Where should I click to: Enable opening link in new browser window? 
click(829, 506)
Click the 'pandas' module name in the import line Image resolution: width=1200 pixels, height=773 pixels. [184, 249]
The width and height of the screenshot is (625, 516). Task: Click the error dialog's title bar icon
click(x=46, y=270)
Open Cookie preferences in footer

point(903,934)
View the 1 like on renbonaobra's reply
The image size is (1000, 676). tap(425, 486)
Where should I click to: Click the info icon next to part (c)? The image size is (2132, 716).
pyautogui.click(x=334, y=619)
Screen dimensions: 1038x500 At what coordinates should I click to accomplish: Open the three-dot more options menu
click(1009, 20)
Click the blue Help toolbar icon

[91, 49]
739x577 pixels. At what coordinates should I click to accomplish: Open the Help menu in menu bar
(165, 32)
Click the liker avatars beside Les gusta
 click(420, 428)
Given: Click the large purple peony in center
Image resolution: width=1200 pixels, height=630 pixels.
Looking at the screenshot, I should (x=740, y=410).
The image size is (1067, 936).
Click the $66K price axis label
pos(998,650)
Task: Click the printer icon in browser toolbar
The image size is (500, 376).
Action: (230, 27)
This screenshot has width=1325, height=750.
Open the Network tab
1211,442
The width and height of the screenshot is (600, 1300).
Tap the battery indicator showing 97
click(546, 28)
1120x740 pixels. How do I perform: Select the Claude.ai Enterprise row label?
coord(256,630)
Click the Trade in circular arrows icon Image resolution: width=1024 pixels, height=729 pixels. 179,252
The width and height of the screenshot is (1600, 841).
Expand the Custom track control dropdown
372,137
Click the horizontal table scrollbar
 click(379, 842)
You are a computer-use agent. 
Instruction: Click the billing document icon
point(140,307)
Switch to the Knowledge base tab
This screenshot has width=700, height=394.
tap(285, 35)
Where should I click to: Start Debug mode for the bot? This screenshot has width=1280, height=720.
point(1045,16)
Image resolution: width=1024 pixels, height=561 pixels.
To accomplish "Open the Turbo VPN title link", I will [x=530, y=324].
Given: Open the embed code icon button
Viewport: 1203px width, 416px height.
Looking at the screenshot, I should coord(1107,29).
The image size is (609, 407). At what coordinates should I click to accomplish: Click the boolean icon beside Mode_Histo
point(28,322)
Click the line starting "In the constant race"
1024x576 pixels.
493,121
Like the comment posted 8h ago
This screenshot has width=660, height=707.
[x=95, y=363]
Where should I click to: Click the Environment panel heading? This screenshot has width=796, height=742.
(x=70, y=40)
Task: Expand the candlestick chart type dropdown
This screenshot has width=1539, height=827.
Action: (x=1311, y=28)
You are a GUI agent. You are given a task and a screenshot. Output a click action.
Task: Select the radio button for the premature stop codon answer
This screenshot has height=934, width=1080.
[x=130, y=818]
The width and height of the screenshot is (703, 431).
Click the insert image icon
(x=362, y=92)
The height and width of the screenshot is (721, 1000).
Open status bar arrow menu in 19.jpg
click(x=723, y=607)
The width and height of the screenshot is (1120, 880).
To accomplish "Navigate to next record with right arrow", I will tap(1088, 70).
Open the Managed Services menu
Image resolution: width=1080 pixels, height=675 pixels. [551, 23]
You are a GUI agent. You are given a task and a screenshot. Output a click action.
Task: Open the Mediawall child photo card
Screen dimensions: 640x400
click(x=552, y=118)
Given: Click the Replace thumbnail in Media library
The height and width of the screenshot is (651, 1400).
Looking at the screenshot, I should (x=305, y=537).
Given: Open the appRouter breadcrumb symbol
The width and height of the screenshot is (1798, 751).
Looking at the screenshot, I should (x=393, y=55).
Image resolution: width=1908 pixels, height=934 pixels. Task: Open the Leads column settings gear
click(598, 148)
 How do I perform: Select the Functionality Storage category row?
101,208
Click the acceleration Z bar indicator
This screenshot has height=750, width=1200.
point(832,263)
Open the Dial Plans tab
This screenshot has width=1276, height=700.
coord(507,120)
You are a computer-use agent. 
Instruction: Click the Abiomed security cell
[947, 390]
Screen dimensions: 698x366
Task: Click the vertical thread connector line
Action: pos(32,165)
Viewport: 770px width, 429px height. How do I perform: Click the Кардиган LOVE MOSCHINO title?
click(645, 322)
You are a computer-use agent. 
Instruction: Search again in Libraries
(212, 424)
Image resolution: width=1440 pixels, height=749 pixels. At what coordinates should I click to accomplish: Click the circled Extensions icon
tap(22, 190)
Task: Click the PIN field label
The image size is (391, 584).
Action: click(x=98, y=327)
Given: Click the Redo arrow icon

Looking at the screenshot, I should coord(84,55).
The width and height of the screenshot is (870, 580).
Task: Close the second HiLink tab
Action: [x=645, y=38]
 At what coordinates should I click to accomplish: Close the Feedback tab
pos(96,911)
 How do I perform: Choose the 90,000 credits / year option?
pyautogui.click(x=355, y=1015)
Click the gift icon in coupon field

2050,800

═══

EXERCISE OBJECTIVE
Give every entry in the listing above again, exactly as written.

ANSWER SPACE
Where should I click to: Enable opening link in new browser window? 
click(829, 506)
Click the 'pandas' module name in the import line Image resolution: width=1200 pixels, height=773 pixels. [184, 249]
The width and height of the screenshot is (625, 516). Task: Click the error dialog's title bar icon
click(x=46, y=270)
Open Cookie preferences in footer

point(903,934)
View the 1 like on renbonaobra's reply
The image size is (1000, 676). tap(425, 486)
Where should I click to: Click the info icon next to part (c)? The image size is (2132, 716).
pyautogui.click(x=334, y=619)
Screen dimensions: 1038x500 At what coordinates should I click to accomplish: Open the three-dot more options menu
click(1009, 20)
Click the blue Help toolbar icon

[91, 49]
739x577 pixels. At what coordinates should I click to accomplish: Open the Help menu in menu bar
(165, 32)
Click the liker avatars beside Les gusta
 click(420, 428)
Given: Click the large purple peony in center
Image resolution: width=1200 pixels, height=630 pixels.
Looking at the screenshot, I should (x=740, y=410).
The image size is (1067, 936).
Click the $66K price axis label
pos(998,650)
Task: Click the printer icon in browser toolbar
The image size is (500, 376).
Action: (230, 27)
This screenshot has width=1325, height=750.
Open the Network tab
1211,442
The width and height of the screenshot is (600, 1300).
Tap the battery indicator showing 97
click(546, 28)
1120x740 pixels. How do I perform: Select the Claude.ai Enterprise row label?
coord(256,630)
Click the Trade in circular arrows icon Image resolution: width=1024 pixels, height=729 pixels. 179,252
The width and height of the screenshot is (1600, 841).
Expand the Custom track control dropdown
372,137
Click the horizontal table scrollbar
 click(379, 842)
You are a computer-use agent. 
Instruction: Click the billing document icon
point(140,307)
Switch to the Knowledge base tab
This screenshot has width=700, height=394.
tap(285, 35)
Where should I click to: Start Debug mode for the bot? This screenshot has width=1280, height=720.
point(1045,16)
Image resolution: width=1024 pixels, height=561 pixels.
To accomplish "Open the Turbo VPN title link", I will [x=530, y=324].
Given: Open the embed code icon button
Viewport: 1203px width, 416px height.
Looking at the screenshot, I should coord(1107,29).
The image size is (609, 407). At what coordinates should I click to accomplish: Click the boolean icon beside Mode_Histo
point(28,322)
Click the line starting "In the constant race"
1024x576 pixels.
493,121
Like the comment posted 8h ago
This screenshot has width=660, height=707.
[x=95, y=363]
Where should I click to: Click the Environment panel heading? This screenshot has width=796, height=742.
(x=70, y=40)
Task: Expand the candlestick chart type dropdown
This screenshot has width=1539, height=827.
Action: (x=1311, y=28)
You are a GUI agent. You are given a task and a screenshot. Output a click action.
Task: Select the radio button for the premature stop codon answer
This screenshot has height=934, width=1080.
[x=130, y=818]
The width and height of the screenshot is (703, 431).
Click the insert image icon
(x=362, y=92)
The height and width of the screenshot is (721, 1000).
Open status bar arrow menu in 19.jpg
click(x=723, y=607)
The width and height of the screenshot is (1120, 880).
To accomplish "Navigate to next record with right arrow", I will tap(1088, 70).
Open the Managed Services menu
Image resolution: width=1080 pixels, height=675 pixels. [551, 23]
You are a GUI agent. You are given a task and a screenshot. Output a click action.
Task: Open the Mediawall child photo card
Screen dimensions: 640x400
click(x=552, y=118)
Given: Click the Replace thumbnail in Media library
The height and width of the screenshot is (651, 1400).
Looking at the screenshot, I should (x=305, y=537).
Given: Open the appRouter breadcrumb symbol
The width and height of the screenshot is (1798, 751).
Looking at the screenshot, I should (x=393, y=55).
Image resolution: width=1908 pixels, height=934 pixels. Task: Open the Leads column settings gear
click(598, 148)
 How do I perform: Select the Functionality Storage category row?
101,208
Click the acceleration Z bar indicator
This screenshot has height=750, width=1200.
point(832,263)
Open the Dial Plans tab
This screenshot has width=1276, height=700.
coord(507,120)
You are a computer-use agent. 
Instruction: Click the Abiomed security cell
[947, 390]
Screen dimensions: 698x366
Task: Click the vertical thread connector line
Action: pos(32,165)
Viewport: 770px width, 429px height. How do I perform: Click the Кардиган LOVE MOSCHINO title?
click(645, 322)
You are a computer-use agent. 
Instruction: Search again in Libraries
(212, 424)
Image resolution: width=1440 pixels, height=749 pixels. At what coordinates should I click to accomplish: Click the circled Extensions icon
tap(22, 190)
Task: Click the PIN field label
The image size is (391, 584).
Action: click(x=98, y=327)
Given: Click the Redo arrow icon

Looking at the screenshot, I should coord(84,55).
The width and height of the screenshot is (870, 580).
Task: Close the second HiLink tab
Action: [x=645, y=38]
 At what coordinates should I click to accomplish: Close the Feedback tab
pos(96,911)
 How do I perform: Choose the 90,000 credits / year option?
pyautogui.click(x=355, y=1015)
Click the gift icon in coupon field

2050,800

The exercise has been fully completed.